Can you rewrite the section of the records that opens with the line containing "Viewport: 1456px width, 814px height." and closes with the line containing "Select the Email", swapping "badminton" for "tennis" and leaving everything else as it is?

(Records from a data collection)
▽

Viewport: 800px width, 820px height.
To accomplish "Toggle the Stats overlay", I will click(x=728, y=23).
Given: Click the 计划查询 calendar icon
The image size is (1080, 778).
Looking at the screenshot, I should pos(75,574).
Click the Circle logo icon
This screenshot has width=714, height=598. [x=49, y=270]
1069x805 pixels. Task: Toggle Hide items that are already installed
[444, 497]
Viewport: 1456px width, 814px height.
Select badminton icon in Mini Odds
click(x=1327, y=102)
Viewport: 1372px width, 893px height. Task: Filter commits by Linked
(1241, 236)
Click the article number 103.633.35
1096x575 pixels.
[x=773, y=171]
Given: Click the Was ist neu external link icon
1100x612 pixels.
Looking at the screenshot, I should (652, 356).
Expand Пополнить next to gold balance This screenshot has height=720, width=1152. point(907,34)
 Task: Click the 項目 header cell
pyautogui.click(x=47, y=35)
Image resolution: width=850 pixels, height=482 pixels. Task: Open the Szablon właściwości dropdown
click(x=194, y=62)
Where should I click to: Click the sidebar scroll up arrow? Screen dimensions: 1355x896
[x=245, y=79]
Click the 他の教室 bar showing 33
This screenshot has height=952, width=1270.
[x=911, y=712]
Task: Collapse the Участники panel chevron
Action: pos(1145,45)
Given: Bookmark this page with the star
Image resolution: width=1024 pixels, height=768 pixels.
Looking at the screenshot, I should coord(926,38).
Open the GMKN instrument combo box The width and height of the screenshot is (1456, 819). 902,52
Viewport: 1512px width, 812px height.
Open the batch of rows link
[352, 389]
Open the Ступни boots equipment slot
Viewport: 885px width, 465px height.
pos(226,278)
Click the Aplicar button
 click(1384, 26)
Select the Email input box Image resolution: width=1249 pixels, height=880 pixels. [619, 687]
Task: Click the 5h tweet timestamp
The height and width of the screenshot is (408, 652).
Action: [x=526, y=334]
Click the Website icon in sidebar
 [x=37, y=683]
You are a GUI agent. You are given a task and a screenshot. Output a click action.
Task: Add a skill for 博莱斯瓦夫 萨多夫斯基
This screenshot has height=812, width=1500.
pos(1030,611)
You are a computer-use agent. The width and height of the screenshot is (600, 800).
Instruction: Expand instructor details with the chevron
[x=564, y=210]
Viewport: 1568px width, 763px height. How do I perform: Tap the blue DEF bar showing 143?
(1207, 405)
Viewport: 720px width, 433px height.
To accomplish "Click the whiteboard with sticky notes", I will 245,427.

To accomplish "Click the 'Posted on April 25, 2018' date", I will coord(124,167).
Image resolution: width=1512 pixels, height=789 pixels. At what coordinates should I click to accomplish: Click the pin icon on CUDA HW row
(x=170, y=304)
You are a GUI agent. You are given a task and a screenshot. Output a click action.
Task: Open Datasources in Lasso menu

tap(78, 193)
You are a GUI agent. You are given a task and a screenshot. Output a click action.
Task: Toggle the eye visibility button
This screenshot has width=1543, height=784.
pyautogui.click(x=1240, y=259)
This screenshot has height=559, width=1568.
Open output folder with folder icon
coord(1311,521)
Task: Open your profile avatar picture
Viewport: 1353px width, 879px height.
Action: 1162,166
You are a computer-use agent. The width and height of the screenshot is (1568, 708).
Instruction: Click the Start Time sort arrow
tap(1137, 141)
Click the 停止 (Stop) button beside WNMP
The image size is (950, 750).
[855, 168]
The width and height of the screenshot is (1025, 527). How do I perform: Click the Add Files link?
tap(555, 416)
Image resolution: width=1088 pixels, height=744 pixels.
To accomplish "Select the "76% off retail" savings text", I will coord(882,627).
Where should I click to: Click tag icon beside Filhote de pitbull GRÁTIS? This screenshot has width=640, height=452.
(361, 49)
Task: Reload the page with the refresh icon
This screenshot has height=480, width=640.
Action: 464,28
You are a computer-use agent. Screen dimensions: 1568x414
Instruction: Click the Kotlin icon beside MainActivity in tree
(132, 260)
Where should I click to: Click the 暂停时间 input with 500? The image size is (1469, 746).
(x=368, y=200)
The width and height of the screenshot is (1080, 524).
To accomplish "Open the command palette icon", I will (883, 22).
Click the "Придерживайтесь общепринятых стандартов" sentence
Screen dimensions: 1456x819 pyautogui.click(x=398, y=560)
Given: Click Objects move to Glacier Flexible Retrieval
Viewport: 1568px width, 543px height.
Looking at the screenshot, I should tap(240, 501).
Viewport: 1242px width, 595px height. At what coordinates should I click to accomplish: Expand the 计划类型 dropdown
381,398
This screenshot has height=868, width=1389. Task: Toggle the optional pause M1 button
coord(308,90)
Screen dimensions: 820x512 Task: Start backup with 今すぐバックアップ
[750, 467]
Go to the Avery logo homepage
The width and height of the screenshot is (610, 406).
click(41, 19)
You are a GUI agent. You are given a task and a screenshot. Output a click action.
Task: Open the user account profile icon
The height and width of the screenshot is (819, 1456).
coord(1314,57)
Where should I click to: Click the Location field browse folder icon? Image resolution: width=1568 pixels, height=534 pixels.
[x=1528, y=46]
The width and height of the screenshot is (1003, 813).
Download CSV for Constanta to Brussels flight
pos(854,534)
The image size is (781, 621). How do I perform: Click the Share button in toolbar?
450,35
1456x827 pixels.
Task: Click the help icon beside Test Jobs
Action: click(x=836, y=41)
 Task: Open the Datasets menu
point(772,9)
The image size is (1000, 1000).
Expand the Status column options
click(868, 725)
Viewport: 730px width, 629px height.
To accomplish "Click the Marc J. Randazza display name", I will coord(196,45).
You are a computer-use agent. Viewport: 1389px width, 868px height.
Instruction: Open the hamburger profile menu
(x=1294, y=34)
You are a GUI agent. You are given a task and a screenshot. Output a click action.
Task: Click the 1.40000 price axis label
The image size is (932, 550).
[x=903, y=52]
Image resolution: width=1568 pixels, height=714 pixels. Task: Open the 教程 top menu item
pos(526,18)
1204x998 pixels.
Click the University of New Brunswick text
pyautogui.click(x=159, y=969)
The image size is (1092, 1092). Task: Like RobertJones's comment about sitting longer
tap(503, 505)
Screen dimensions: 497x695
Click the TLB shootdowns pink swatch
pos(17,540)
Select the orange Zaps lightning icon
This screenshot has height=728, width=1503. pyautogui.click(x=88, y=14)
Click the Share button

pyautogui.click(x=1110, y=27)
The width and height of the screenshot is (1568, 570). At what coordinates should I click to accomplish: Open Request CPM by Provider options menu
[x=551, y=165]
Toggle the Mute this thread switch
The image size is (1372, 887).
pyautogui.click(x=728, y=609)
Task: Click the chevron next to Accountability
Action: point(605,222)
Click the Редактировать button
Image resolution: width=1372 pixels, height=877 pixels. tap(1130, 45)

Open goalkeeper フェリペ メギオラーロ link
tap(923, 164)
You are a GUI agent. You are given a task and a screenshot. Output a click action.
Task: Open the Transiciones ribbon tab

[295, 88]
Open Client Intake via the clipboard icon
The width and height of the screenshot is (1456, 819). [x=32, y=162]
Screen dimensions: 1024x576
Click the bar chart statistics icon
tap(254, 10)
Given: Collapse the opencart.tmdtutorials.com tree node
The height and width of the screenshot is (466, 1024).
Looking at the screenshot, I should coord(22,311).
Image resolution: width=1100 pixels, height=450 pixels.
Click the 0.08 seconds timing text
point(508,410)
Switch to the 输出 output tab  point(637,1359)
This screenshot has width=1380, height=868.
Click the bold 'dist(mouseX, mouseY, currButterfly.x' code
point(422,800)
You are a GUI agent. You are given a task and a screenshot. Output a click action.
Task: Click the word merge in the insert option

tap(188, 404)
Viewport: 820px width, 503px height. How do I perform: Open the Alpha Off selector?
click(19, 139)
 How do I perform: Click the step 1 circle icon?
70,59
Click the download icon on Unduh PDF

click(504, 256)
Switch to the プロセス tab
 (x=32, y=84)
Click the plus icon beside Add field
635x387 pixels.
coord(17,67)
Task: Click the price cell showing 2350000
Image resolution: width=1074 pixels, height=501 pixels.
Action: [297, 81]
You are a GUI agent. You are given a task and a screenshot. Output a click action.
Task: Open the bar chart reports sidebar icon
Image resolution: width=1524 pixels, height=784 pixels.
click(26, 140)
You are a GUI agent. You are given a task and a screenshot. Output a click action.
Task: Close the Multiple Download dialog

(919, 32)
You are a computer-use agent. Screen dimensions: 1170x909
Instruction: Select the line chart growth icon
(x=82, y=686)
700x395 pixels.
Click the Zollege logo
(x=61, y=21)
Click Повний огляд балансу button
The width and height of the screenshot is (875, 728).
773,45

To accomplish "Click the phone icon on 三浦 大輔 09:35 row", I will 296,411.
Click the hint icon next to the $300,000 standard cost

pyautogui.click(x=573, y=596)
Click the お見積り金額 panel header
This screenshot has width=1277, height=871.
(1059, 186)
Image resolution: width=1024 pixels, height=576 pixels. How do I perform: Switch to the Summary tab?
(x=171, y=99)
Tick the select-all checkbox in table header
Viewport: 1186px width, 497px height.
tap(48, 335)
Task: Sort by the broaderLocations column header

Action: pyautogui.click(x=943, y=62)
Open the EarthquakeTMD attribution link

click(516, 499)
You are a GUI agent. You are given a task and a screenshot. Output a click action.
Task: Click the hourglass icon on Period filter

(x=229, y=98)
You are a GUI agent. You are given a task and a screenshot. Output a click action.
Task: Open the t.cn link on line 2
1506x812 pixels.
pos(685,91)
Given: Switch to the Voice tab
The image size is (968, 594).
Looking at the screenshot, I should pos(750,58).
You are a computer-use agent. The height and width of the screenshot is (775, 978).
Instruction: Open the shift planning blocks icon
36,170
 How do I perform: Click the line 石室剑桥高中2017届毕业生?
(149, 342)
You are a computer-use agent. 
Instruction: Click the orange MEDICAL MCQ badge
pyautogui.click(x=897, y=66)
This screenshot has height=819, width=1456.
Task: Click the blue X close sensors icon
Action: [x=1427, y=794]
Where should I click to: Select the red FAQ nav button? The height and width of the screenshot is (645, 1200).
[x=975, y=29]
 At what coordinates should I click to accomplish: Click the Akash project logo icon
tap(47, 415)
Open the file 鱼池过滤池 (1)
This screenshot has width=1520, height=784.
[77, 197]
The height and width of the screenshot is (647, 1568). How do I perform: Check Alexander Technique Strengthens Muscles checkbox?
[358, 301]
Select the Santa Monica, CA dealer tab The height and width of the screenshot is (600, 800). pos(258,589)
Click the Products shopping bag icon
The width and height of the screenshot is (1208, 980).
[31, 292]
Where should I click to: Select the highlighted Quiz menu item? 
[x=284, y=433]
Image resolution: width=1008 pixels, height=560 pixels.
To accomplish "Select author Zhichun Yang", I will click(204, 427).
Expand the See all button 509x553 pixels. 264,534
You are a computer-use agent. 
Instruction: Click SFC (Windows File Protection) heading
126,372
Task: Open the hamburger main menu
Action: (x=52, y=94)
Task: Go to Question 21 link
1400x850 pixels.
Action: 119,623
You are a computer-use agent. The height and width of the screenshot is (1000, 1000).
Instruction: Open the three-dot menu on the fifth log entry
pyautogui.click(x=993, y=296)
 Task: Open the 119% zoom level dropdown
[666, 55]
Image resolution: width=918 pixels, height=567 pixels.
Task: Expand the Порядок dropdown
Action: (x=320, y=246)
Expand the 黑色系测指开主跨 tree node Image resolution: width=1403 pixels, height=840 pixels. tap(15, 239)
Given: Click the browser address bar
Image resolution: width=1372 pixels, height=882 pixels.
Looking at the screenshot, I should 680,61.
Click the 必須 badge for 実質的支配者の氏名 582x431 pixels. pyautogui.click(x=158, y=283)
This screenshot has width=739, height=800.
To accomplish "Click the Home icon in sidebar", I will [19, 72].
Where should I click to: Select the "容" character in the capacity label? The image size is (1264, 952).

△

- _SOLUTION FOR THIS EXERCISE_:
Viewport: 1456px width, 814px height.
Select tennis icon in Mini Odds
click(x=1327, y=102)
Viewport: 1372px width, 893px height. Task: Filter commits by Linked
(1241, 236)
Click the article number 103.633.35
1096x575 pixels.
[x=773, y=171]
Given: Click the Was ist neu external link icon
1100x612 pixels.
Looking at the screenshot, I should (652, 356).
Expand Пополнить next to gold balance This screenshot has height=720, width=1152. point(907,34)
 Task: Click the 項目 header cell
pyautogui.click(x=47, y=35)
Image resolution: width=850 pixels, height=482 pixels. Task: Open the Szablon właściwości dropdown
click(x=194, y=62)
Where should I click to: Click the sidebar scroll up arrow? Screen dimensions: 1355x896
[x=245, y=79]
Click the 他の教室 bar showing 33
This screenshot has height=952, width=1270.
[x=911, y=712]
Task: Collapse the Участники panel chevron
Action: pos(1145,45)
Given: Bookmark this page with the star
Image resolution: width=1024 pixels, height=768 pixels.
Looking at the screenshot, I should coord(926,38).
Open the GMKN instrument combo box The width and height of the screenshot is (1456, 819). 902,52
Viewport: 1512px width, 812px height.
Open the batch of rows link
[352, 389]
Open the Ступни boots equipment slot
Viewport: 885px width, 465px height.
pos(226,278)
Click the Aplicar button
 click(1384, 26)
Select the Email input box Image resolution: width=1249 pixels, height=880 pixels. [619, 687]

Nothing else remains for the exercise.